Россия — страна с очень большим пространством и очень неравномерным населением. Плотность поселений (выявленных археологически) исторически различается на водоразделах и долинах рек, однако в целом на более плодородных землях юга Европейской части России людей жило, кажется, больше, чем на севере. Земли в центральной части России по большей части скудные и бедные, не дающие больших урожаев и требующие большого внимания для получения хороших урожаев.  Группы людей жили на большом расстоянии друг от друга и это совсем другой порядок расстояния и логистики, чем в Западной Европе. 

В начале истории княжества Московского его сравнительно небольшая территория охватывала земли от Рузы до Коломны. Это расстояние сравнимо, например, с расстоянием от Бингена до Бамберга в исторической Франконии в Германии или от Константинополя до Клаудиополя в Византии при неизмеримо другой степени освоенности ландшафта и плотности населения. Порядок расстояний был и остаётся неизменным.

На Руси была другая человеческая география, чем в Европе или в Византии, при другой производительности почв и другом климате, гораздо более суровом. В длительном течении истории это задаёт очень большую разницу в восприятии людьми себя и своих соседей.

В тексте Сергея присутствует лишь как тягостная дистанция: “автор трясётся в плацкартном поезде”, едущем в Европу, в Калининград из Москвы. Связь между пространством и кажущимся отсутствием “национальной идеи” для уважаемого оппонента, к сожалению, незаметна.

Импортная власть

Власть в России ощущает себя импортной. В своей средневековой форме эта власть агрессивна и подвижна. Чтобы прокормить себя и дружину, князь либо ходит в походы на иностранцев, либо ищет славы и почести в стычках и войнах с себе подобными, либо пытается основать в княжестве что-то новое и завоевать кого-нибудь не(до)завоеванного. Это сложно назвать экспансией, но можно назвать расширением ресурсной базы. Когда князь твёрдо садится в какой-нибудь город, то начинает его украшать и отстраивать, чтобы было не хуже, чем у соседа, до которого ему (в отличии от византийского стратига или немецкого крупного феодала) скакать обычно дней пять–семь. Люди должны видеть, кому они служат.

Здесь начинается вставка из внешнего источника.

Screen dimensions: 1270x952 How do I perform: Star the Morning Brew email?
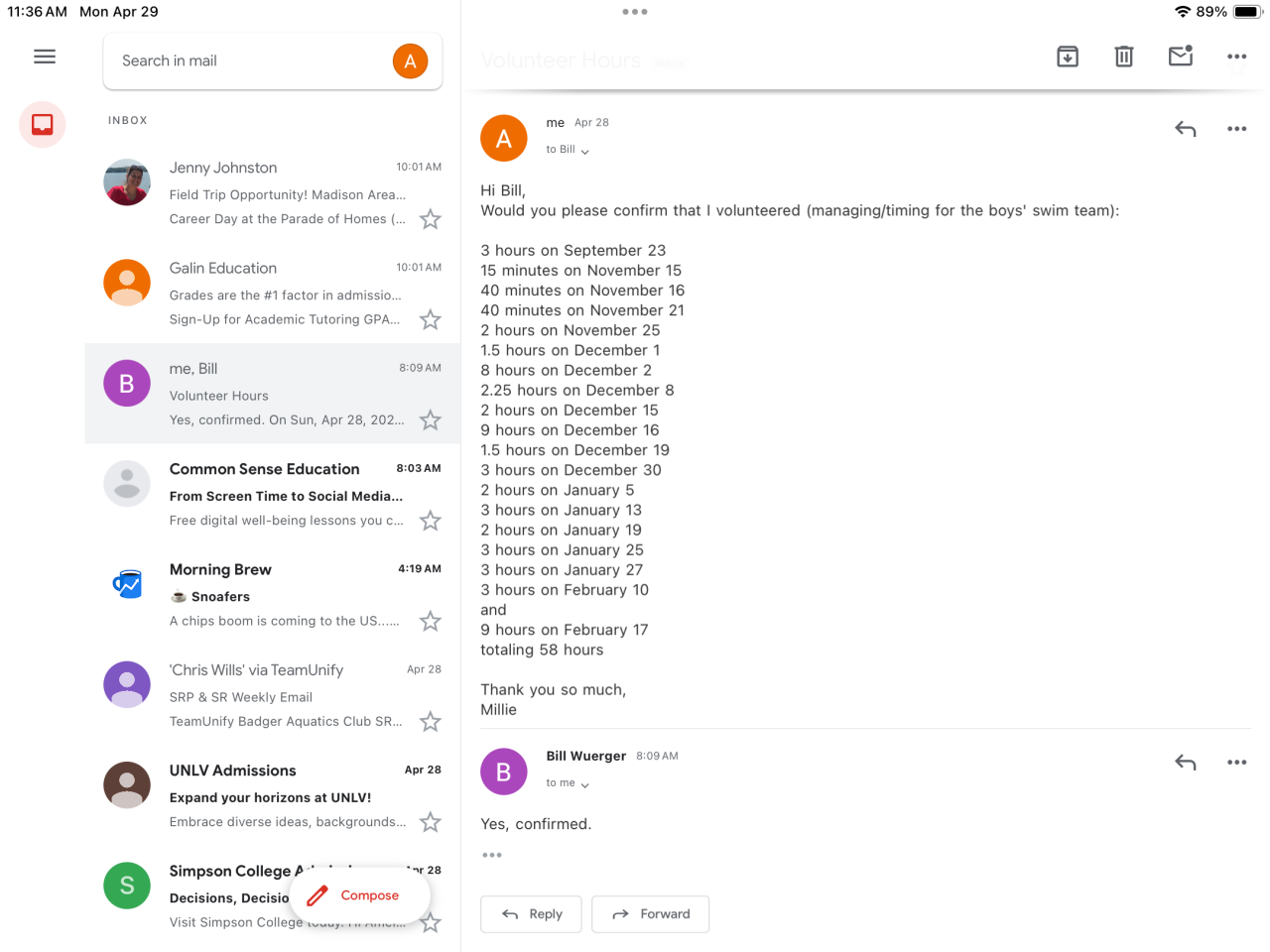coord(430,621)
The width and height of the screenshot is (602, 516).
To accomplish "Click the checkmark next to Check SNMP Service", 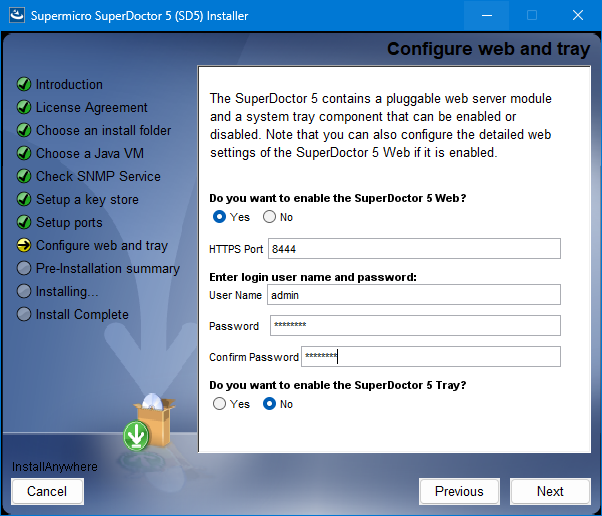I will (x=24, y=176).
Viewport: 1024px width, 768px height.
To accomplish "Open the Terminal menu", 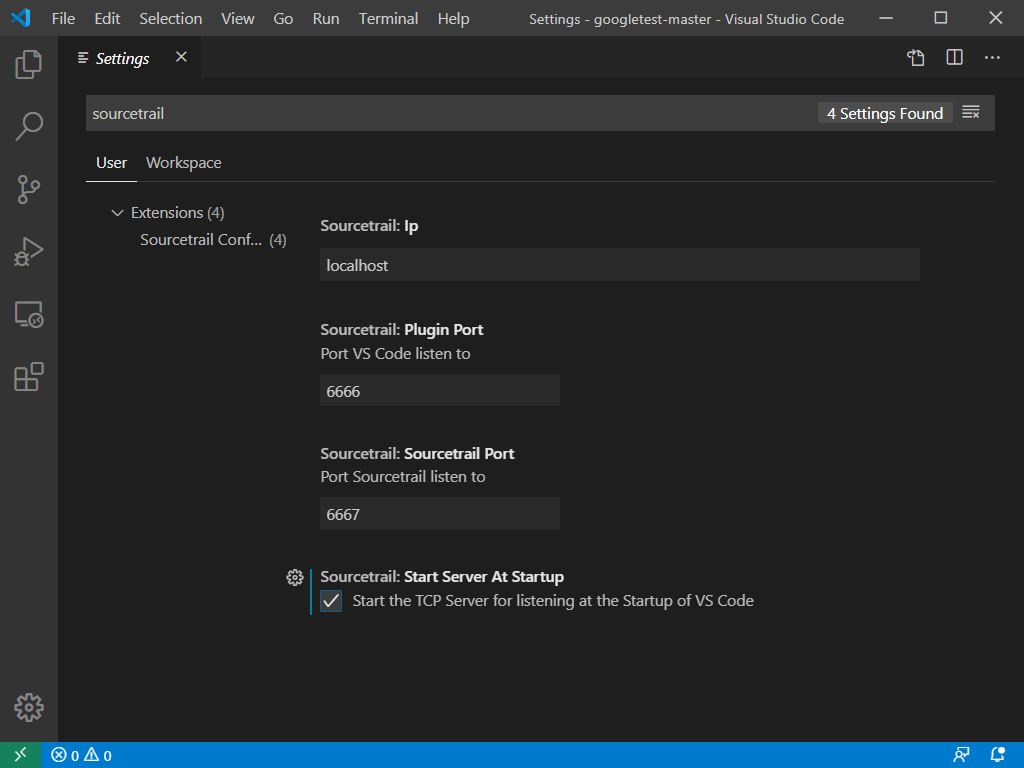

Культурная инаковость, обширные и необжитые пространства и отсутствие конкуренции породили у некоторых из князей чувство собственной исключительности и презрение к подданным. Следствием этого стала иллюзия отсутствия партнёра по коммуникации. Люди из окружения некоторых князей начинают искать им “воображаемых братьев”. В двенадцатом веке грамотный человек из окружения Андрея Боголюбского называл его “братом” византийского императора Мануила Комнина. Сам Мануил был с Андреем в сложных отношениях, и за брата, правителя далёкого Владимира-на-Клязьме, явно не считал, но придворного книжника это волновало мало. В современной политике “воображаемое братство” проявляется в сожалении президента о невозможности поговорить с Махатмой Ганди или слухах о возможном переносе выборов из-за опасений администрации президента России связанных с избранием Джо Байдена. В тексте Сергея Галактионова это “воображаемое братство” проявляется в солидарности автора с американскими и британскими (а не с белорусскими или польскими) исследователями, которые призваны поддержать местный престиж автора.

Для того, чтобы догнать и перегнать воображаемых братьев, князья, цари и президенты импортируют жён, объекты и специалистов из культурных центров (Византия, Священная Римская империя, Франция, Германия, США). Для артелей иностранных мастеров создаются особые условия с целью создания желаемого, престижного в воображаемом диалоге продукта. Продукт либо получается видимым (Храм Покрова на Нерли, пушки XVII века, некоторые советские заводы), либо невидимым, но полезным для поддержания репутации внутри и снаружи страны (Кузнецкий мост, Сколково).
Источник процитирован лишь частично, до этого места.